This option indicates that it is not certain, or that it is not suitable for the patient (not included in the total score).

PHQ-9, the Patient Health Questionnaire-9; HAMD, the Hamilton Rating Scale for Depression.

Bold text represented HAMD-6 items.

By matching and comparing the items of the two scales, it was found that the discrimination values of PHQ-9 items in each dimension were greater than that of HAMD-17, indicating that PHQ-9 items could better distinguish patients with differences in the severity of their depression.

Category Characteristics Curves

The category characteristics curves for the items are shown in Figure 1. The horizontal axis represents the depression level of the subjects and the vertical axis represents the probability. It shows that the probability of responding to each category correlates with the underlying level of depression. For example, for the P2 item, patients with a latent trait value θ >-1.68 were most likely to choose “0”; those with θ between −1.68 and −0.44 were most likely to choose “1,” those with θ between −0.44 and 0.35 were most likely to choose “2,” while those with θ between ≥0.35 were most likely to choose “3.” The greater the severity of the depression, the greater the probability of choosing a higher score. All 9 items on the PHQ-9 scale performed very well. However, some items of the HAMD-17 scale did not conform to this rule, including items H1, H3, H4, H8, H9, H15, H16, and H17. In particular, the responses of “insight (H17)” to these categories did not seem to correlate with the subject's underlying level of depression.

Figure 1.

Figure 1

Category characteristics curves for the PHQ-9 and HAMD-17 item.

Test Information Functions

Figure 2 displays the test information functions (TIFs) curves and associated standard errors of the measurements for the PHQ-9, HAMD-6, and HAMD-17. The information was distributed near the average of the latent trait. The peak information value of PHQ-9 was at θ = −0.36 (information value = 13.11, SE = 0.38). The range of the highest measurement accuracy was θ from −1.91 to 0.64, where the information value was >10.01, the standard error was < 0.32, and the corresponding reliability was >0.9. The peak information value of HAMD-17 was at θ = −0.20 (information value = 7.17, SE = 0.37), and the corresponding reliability was 0.86. The peak information value of HAMD-6 was at θ = −0.82 (information value = 4.13, SE = 0.49), and the corresponding reliability was 0.76. The HAMD-6 had the lowest measurement accuracy in distinguishing the severity of depression.

Figure 2.

Figure 2

Test information functions (TIFs) curves of PHQ-9, HAMD-6, and HAMD-17. (A) Test information function for PHQ-9, HAMD-6, and HAMD-17. (B) Standard error for PHQ-9, HAMD-6, and HAMD-17. Below the dotted line indicates that the reliability was >0.9.
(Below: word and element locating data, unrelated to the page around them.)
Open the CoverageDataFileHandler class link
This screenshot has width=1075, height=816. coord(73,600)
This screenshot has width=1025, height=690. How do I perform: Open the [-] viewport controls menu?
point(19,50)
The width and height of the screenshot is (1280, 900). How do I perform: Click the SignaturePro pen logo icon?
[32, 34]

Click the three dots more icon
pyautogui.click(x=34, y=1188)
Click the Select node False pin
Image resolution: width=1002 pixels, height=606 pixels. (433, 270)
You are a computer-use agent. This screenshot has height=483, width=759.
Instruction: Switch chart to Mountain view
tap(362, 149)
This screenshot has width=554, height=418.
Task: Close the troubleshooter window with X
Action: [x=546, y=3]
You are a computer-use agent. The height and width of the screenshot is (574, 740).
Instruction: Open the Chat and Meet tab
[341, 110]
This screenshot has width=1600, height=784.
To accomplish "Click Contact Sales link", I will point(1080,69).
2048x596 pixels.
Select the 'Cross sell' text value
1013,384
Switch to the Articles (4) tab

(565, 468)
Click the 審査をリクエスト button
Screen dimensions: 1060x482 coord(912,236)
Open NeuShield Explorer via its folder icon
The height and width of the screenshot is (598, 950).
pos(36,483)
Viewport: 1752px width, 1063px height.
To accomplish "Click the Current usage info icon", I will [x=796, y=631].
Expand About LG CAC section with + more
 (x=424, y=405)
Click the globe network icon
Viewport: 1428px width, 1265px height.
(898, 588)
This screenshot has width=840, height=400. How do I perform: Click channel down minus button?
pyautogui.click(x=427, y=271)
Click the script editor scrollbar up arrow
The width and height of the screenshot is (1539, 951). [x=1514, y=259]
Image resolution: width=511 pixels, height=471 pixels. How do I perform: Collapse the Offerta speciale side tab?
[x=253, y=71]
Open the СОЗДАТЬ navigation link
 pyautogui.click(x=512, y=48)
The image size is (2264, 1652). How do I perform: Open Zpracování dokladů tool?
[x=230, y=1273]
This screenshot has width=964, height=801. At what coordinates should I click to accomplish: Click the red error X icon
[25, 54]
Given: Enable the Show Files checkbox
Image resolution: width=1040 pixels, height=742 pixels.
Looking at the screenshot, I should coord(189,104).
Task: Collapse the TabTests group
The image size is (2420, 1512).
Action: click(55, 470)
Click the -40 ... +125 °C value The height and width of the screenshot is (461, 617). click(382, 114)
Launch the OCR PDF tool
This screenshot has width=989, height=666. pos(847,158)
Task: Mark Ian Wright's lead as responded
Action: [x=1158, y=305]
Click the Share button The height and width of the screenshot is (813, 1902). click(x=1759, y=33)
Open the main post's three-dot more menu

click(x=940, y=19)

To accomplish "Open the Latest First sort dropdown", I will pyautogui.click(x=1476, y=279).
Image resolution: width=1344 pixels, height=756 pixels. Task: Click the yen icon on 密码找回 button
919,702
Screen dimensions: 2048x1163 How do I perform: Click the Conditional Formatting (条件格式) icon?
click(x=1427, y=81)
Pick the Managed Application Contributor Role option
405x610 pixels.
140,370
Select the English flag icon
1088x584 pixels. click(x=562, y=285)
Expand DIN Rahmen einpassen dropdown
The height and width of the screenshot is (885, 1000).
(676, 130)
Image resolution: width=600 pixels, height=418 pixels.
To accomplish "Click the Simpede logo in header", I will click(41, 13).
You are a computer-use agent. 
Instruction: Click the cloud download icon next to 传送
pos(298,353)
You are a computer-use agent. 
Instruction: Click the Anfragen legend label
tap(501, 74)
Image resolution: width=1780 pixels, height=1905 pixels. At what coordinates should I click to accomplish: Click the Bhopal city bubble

As evident in Figure 2, compared with HAMD-17, the PHQ-9 provided increased information regarding most of the subjects, and the measurement precision of the scale was satisfactory. However, when θ was >1.02, HAMD-17 provided more information, and the corresponding HAMD-17 score was >49.

Discussion

In this study, it was verified that the PHQ-9 has acceptable reliability and validity. By analyzing the discrimination parameters of matching items, it was found that each dimension of the PHQ-9 is better than HAMD-17 in distinguishing the severity of depression. These results support the use of the PHQ-9 as an alternative to the HAMD-17 for assessing the severity of depression.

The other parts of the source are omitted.